::: PROVIDED INFORMATION :::

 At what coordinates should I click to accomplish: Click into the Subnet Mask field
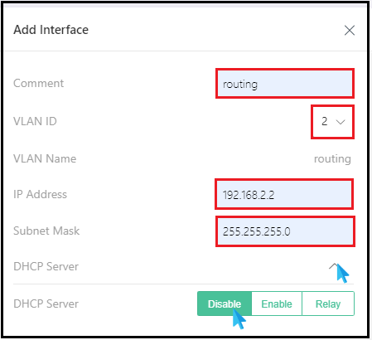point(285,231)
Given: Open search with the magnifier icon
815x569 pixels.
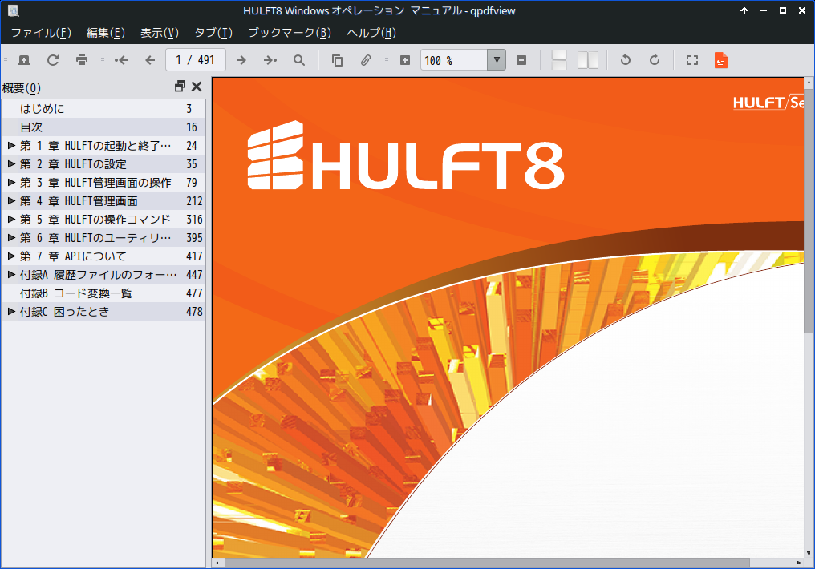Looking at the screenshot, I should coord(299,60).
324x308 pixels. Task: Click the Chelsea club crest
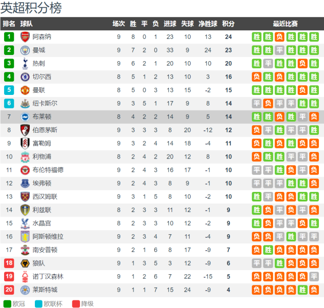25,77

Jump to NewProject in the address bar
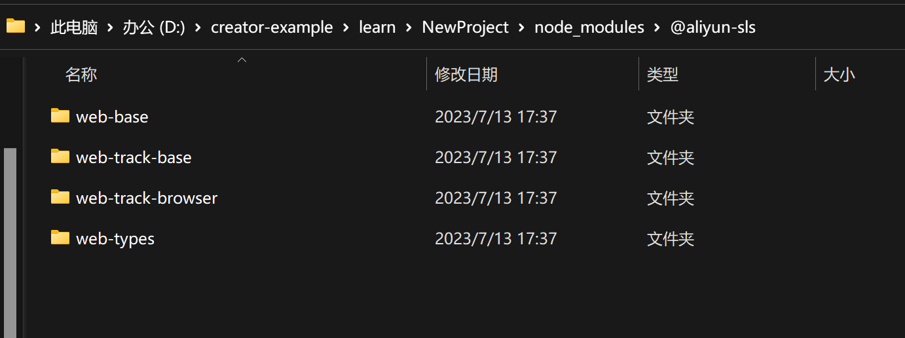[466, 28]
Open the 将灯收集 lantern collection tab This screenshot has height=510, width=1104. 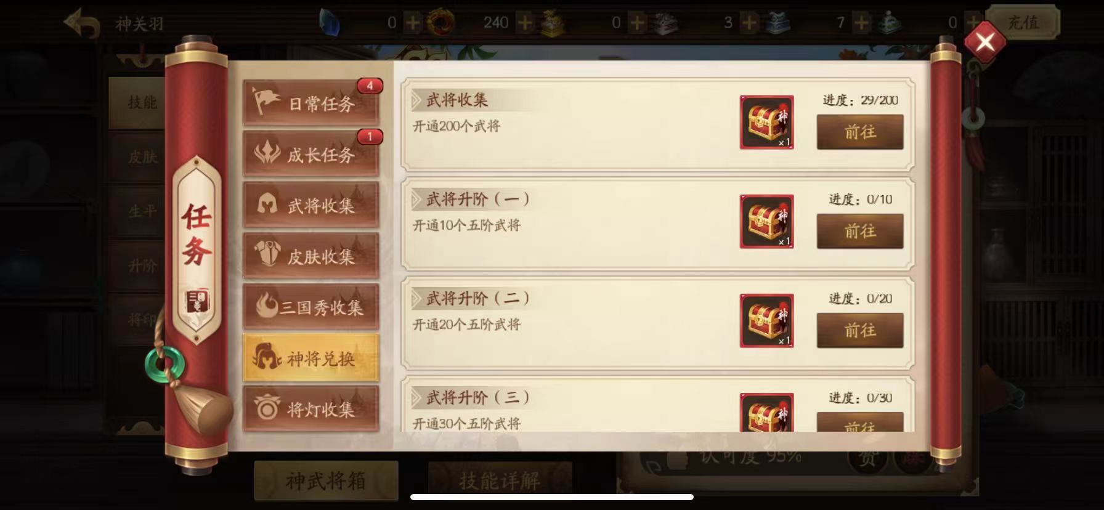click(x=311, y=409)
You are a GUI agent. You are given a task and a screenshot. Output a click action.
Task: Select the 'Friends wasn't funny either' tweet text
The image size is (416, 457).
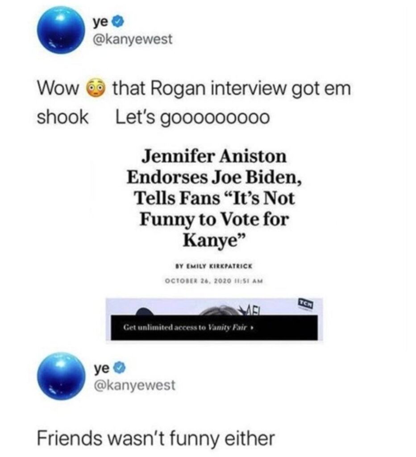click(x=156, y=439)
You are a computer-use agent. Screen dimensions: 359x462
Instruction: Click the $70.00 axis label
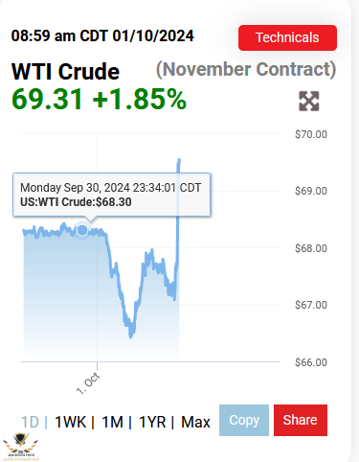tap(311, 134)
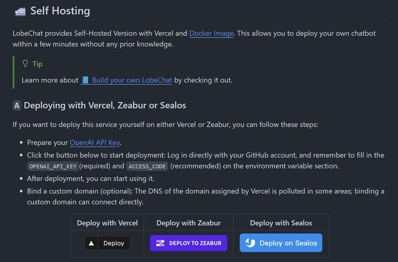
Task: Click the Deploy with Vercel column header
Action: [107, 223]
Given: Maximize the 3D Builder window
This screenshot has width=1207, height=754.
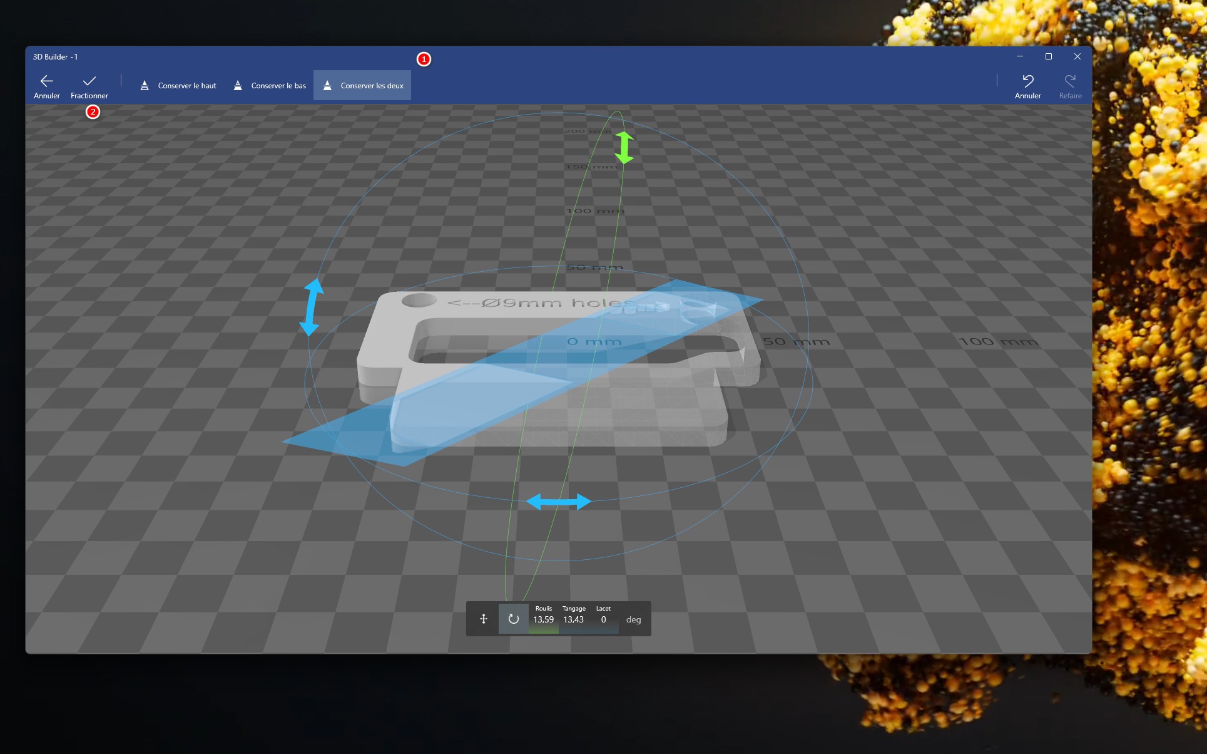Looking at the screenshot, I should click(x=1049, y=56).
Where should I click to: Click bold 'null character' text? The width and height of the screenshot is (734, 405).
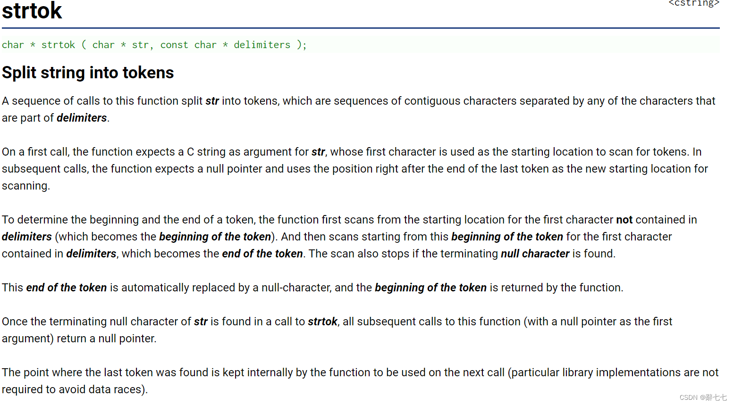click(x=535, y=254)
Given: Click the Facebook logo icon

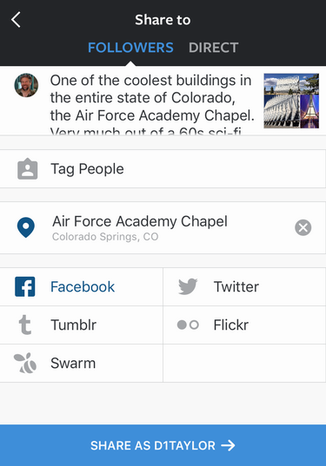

:::
::: PROVIDED INFORMATION :::

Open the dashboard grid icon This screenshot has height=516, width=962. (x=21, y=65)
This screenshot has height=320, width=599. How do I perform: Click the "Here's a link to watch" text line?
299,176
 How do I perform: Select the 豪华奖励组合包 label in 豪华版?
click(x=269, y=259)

:::
::: PROVIDED INFORMATION :::

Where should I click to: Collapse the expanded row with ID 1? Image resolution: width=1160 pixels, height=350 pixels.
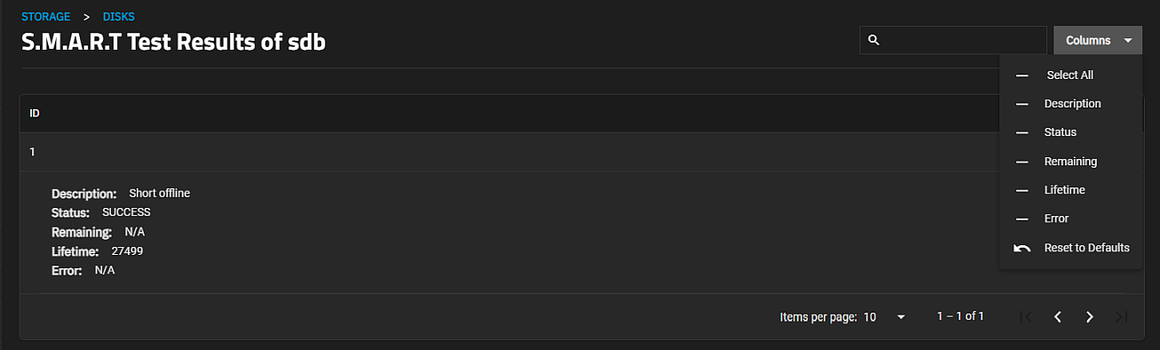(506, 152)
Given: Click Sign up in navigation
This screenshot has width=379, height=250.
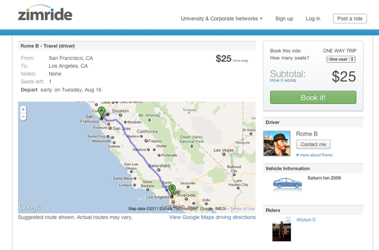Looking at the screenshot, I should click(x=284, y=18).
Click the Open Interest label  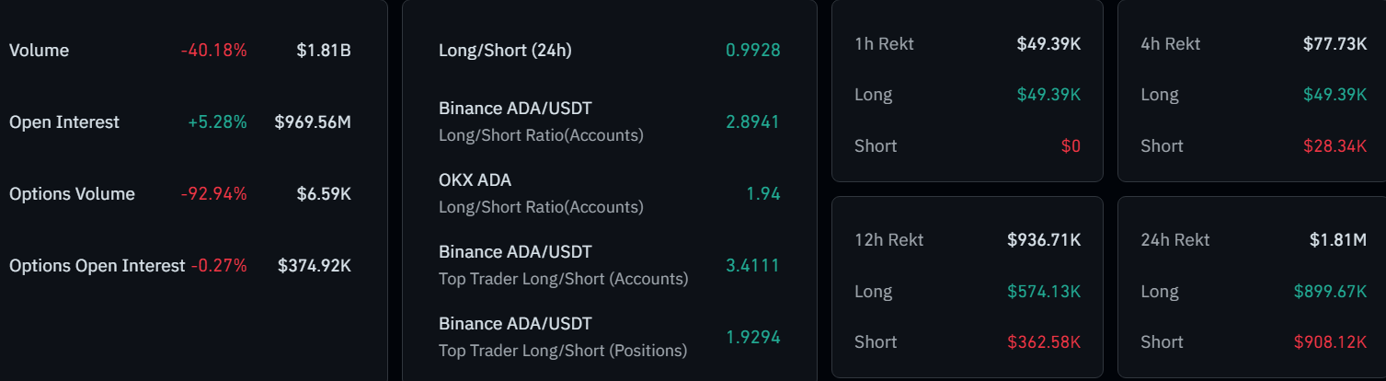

:::

§ **EXERCISE REQUIREMENTS**: Scan the entries for the word "icon". Report each line that has it.

§ **RESPONSE BOX**:
Given: Open search with the magnifier icon
Given: Click the Facebook logo icon
Open the dashboard grid icon This screenshot has height=516, width=962. (x=21, y=65)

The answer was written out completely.